Testimony

I Heard the Angels Sing
I was raised in a family that had high moral and ethical standards. I can remember being taken to church as a child, and at age 12 was confirmed and joined a Methodist church. I recall being a very sensitive child, eager to please my family and to do the right things. My family was very active in the church. When I was in high school I directed the children’s choir, sang in the adult choir, sang solos in the church, and helped out in Bible school. I still remember being deeply moved as I participated in communion services, kneeling at the church altar and thinking about the sacrifice the Lord had made for me. There was only one thing wrong….I did not understand that I needed to have a personal relationship WITH the Lord, not just be appreciative ABOUT the Lord.
After my graduation from high school, my father was transferred and the family moved to a different state. We were not successful in finding another church to attend, so we became church dropouts. I was searching for meaning and direction in my life, and since I could not decide whether I wanted to go to college, I started a job. As months dragged on, I became increasingly unhappy with my life. I felt an emptiness inside that was haunting me. Nothing seemed to fill it, and I found myself becoming more depressed with each passing day. One day at work, I confided in one of the women about some of the extreme unhappiness I felt. A few days later I overheard her sharing these confidences with some others in the office. It seemed to be the final blow. I could no longer live such a life of emptiness and futility. I had trusted someone enough to share my struggles with them, and she had betrayed me. This was more than I could stand. My depression and despair overwhelmed me. I walked outside to go to my car. I had contemplated this scene many times in my life. I would get in my car and drive it into a tree or telephone pole and put myself out of the misery I felt. I could no longer stand the intense pain.

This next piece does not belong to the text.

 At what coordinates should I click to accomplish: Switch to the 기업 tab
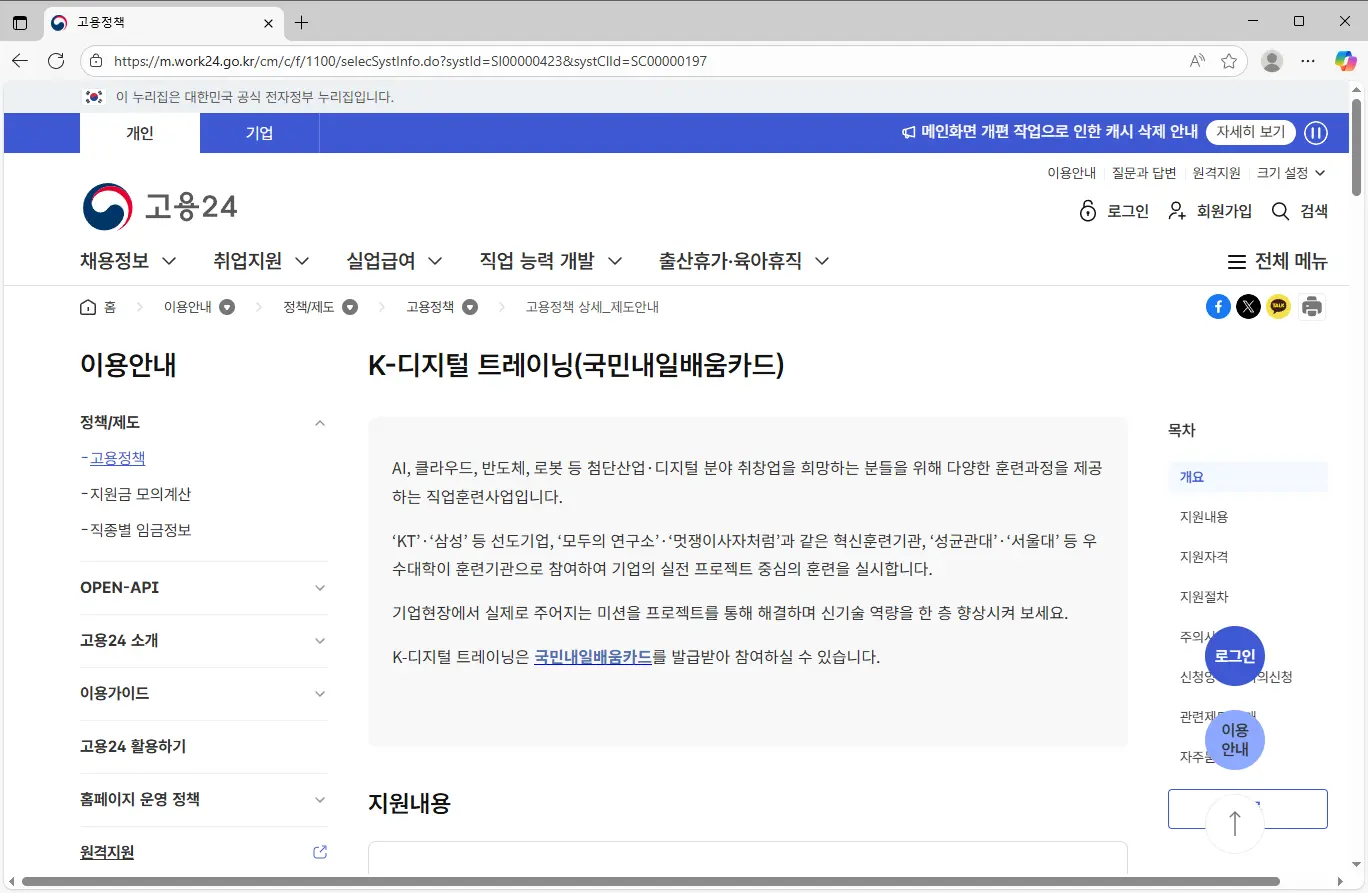[x=258, y=132]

As I walked across the parking lot toward my car, I felt a strange tug that seemed to guide me over to the nurse’s station at the lumber company where I worked as a payroll clerk. I knew the nurse, having seen her each Friday as she came to pick up her paycheck. I usually avoided her when I could, however, as she seemed to be able to look deep inside me. I knew she must be able to see my misery. But somehow, I knew there was something different about her. She seemed to have a joy that others did not have. And that day, I felt strangely drawn to the one person whom I had tried to avoid.

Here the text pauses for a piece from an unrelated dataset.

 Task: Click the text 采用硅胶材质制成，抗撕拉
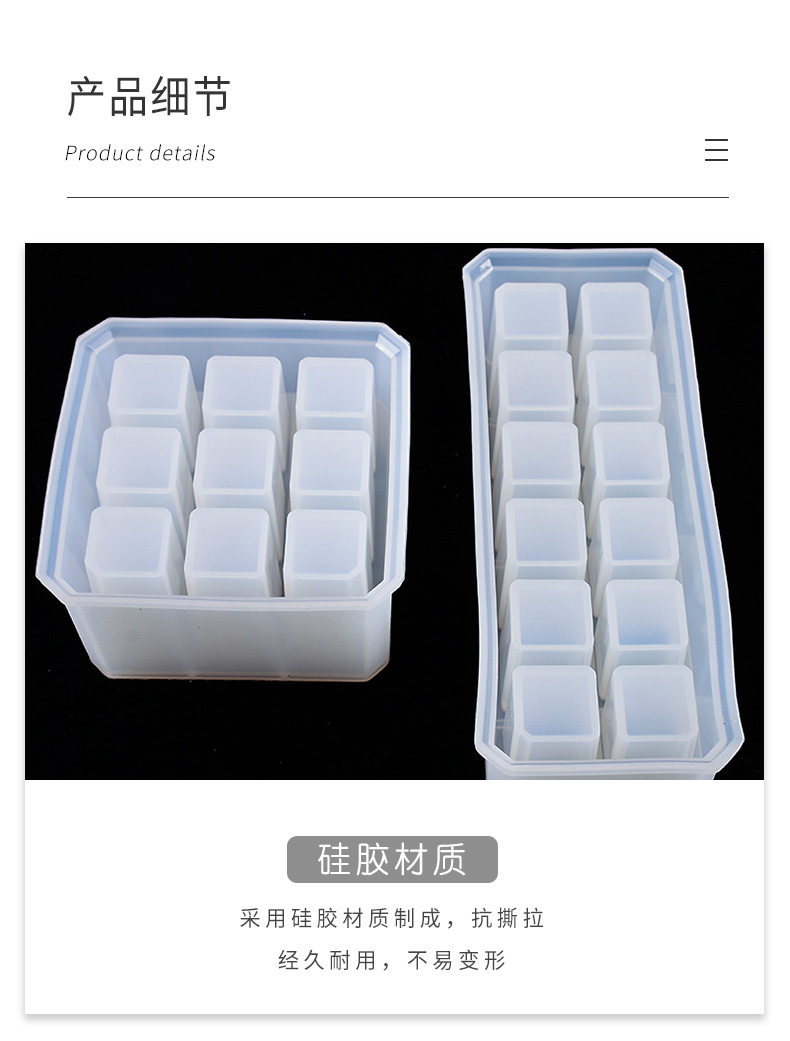point(392,919)
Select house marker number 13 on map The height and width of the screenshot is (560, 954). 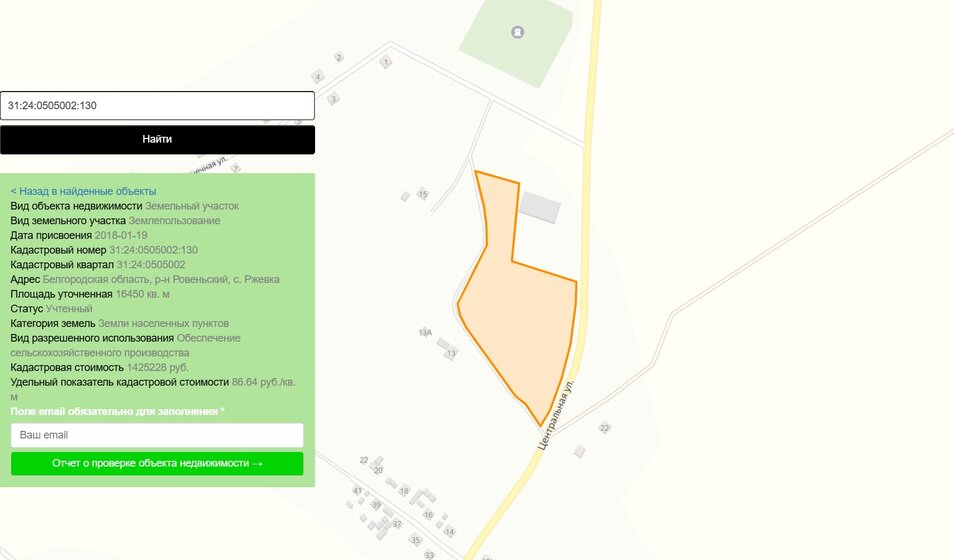pyautogui.click(x=451, y=353)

I walked in to her small workroom, sat down, and said nothing, as she finished with the others who were there. When I was the only one who remained, she asked what she could do for me? I really do not remember saying anything, but apparently the Lord led her to start sharing her testimony with me. For nearly an hour, she shared about the love of Jesus, how He had come to earth to live and die for us that we might have eternal life. Most of this information sounded familiar to me since I had been in church most of my life. But when she got to the part of her testimony where she shared that we must ask the Lord to come in to our hearts and be our personal Lord and savior, I knew that this is what had been missing in my life. Everything that I had tried, even church membership, failed to fill that huge void in my life meant for the Lord Himself. She shared that I needed to be born again, to let the Lord live and rule in my heart.

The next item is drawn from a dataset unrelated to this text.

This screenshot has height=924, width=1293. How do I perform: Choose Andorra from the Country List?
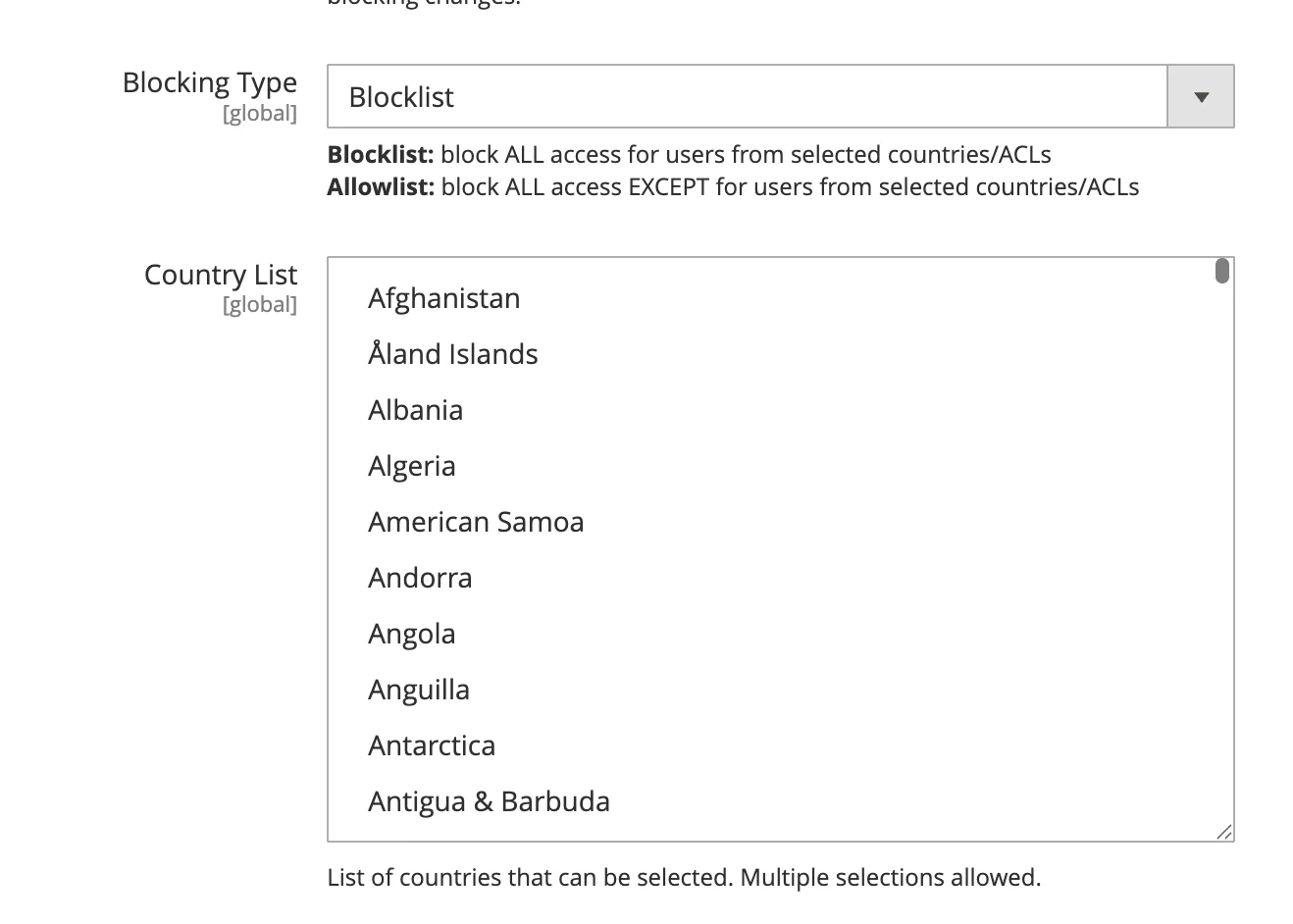(420, 578)
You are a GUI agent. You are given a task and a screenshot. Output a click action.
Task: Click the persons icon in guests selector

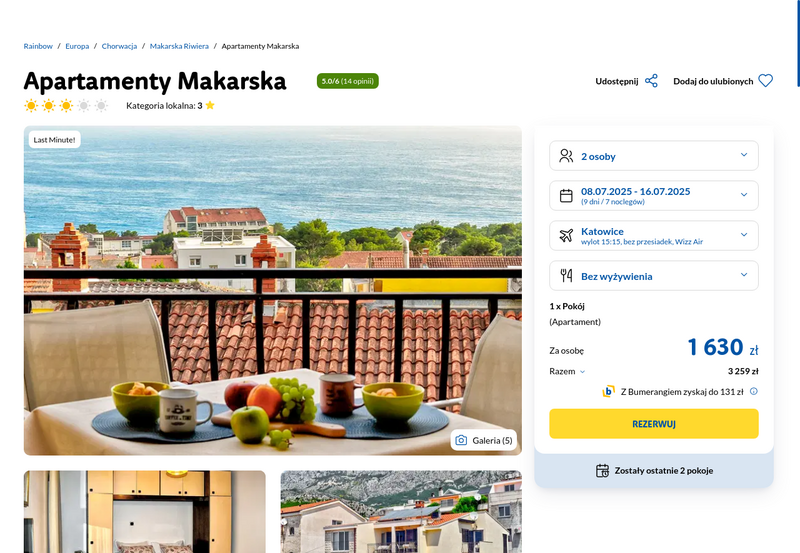coord(566,156)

At some point while she was sharing, I threw open the door of my heart and the Lord came rushing in! I do not believe I said anything the entire time I was in her office. I did thank her for sharing with me, and walked out of the office to go back to the part of the complex where I worked. As I stepped outside into the bright sunshine, I heard some of the most beautiful singing I have ever heard. I now know that  it was the angels in heaven rejoicing over a lost sinner who had been found by the wonderful savior!